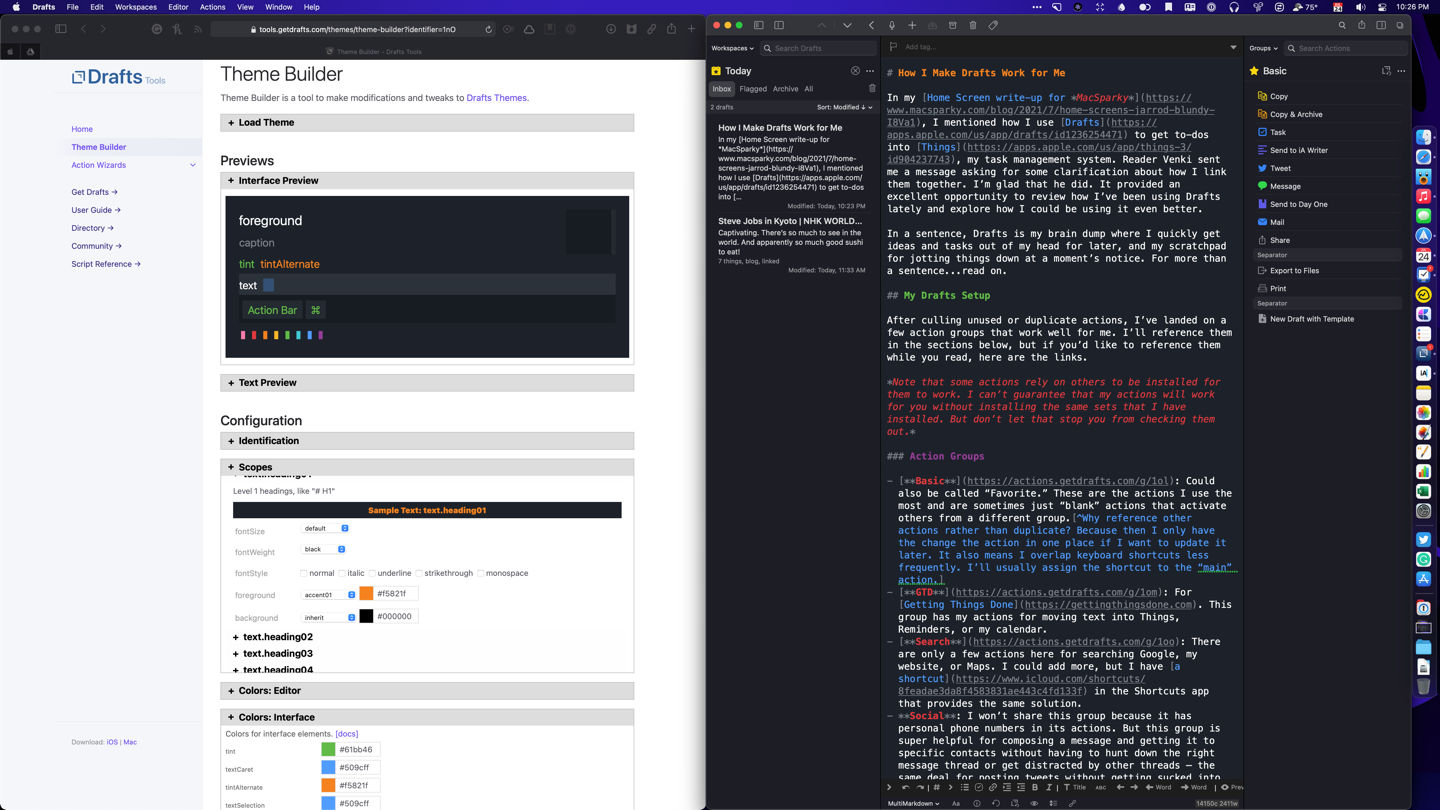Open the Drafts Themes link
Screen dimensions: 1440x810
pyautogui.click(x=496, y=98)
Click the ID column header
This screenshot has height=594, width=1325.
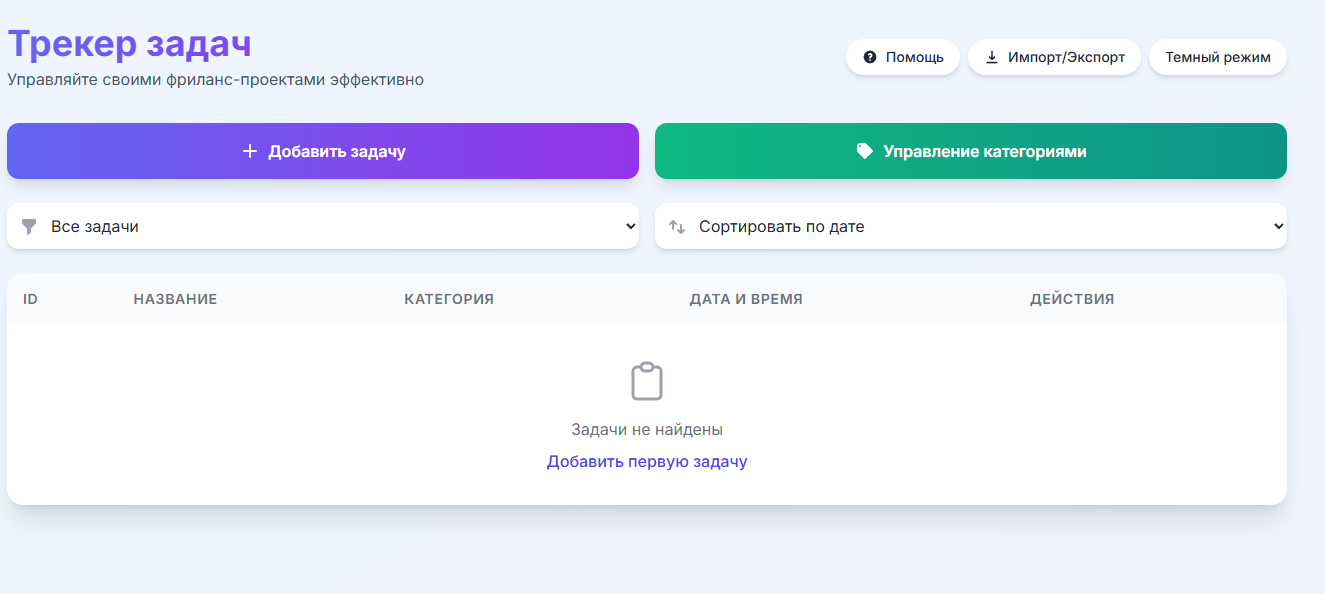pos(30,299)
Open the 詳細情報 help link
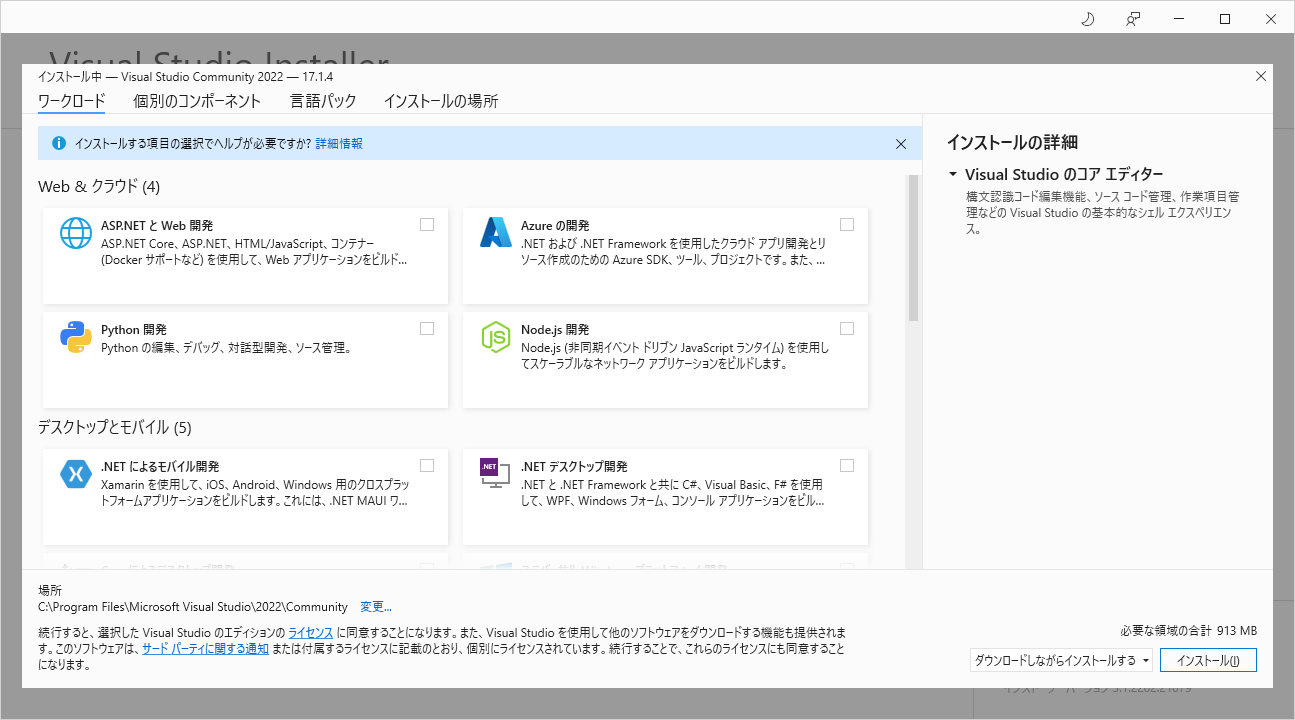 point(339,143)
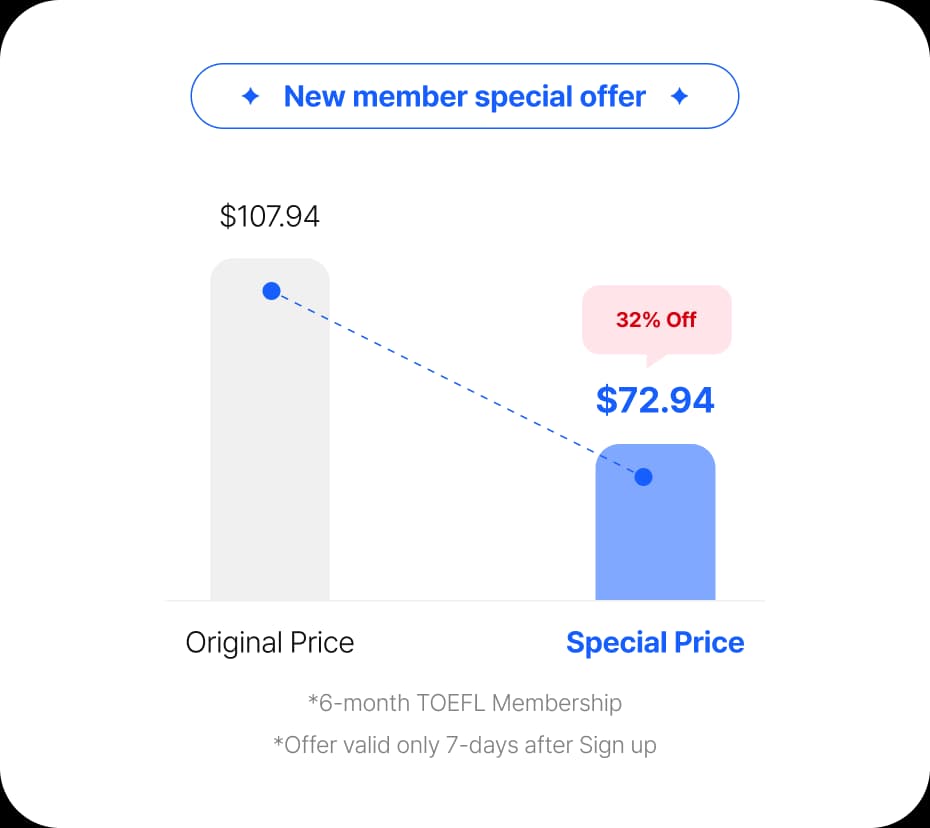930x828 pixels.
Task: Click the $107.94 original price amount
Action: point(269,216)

- - - - - - -

* _GOAL OF THE EXERCISE_
Give again, exactly, each line from the one that contains "Click the ID column header" through the last line of the material above. Pictures do not belong in the copy.

* _ANSWER TO THIS PROBLEM_
Click the ID column header
This screenshot has height=594, width=1325.
pos(30,299)
Open the 詳細情報 help link
 point(339,143)
930x828 pixels.
Task: Click the $107.94 original price amount
Action: point(269,216)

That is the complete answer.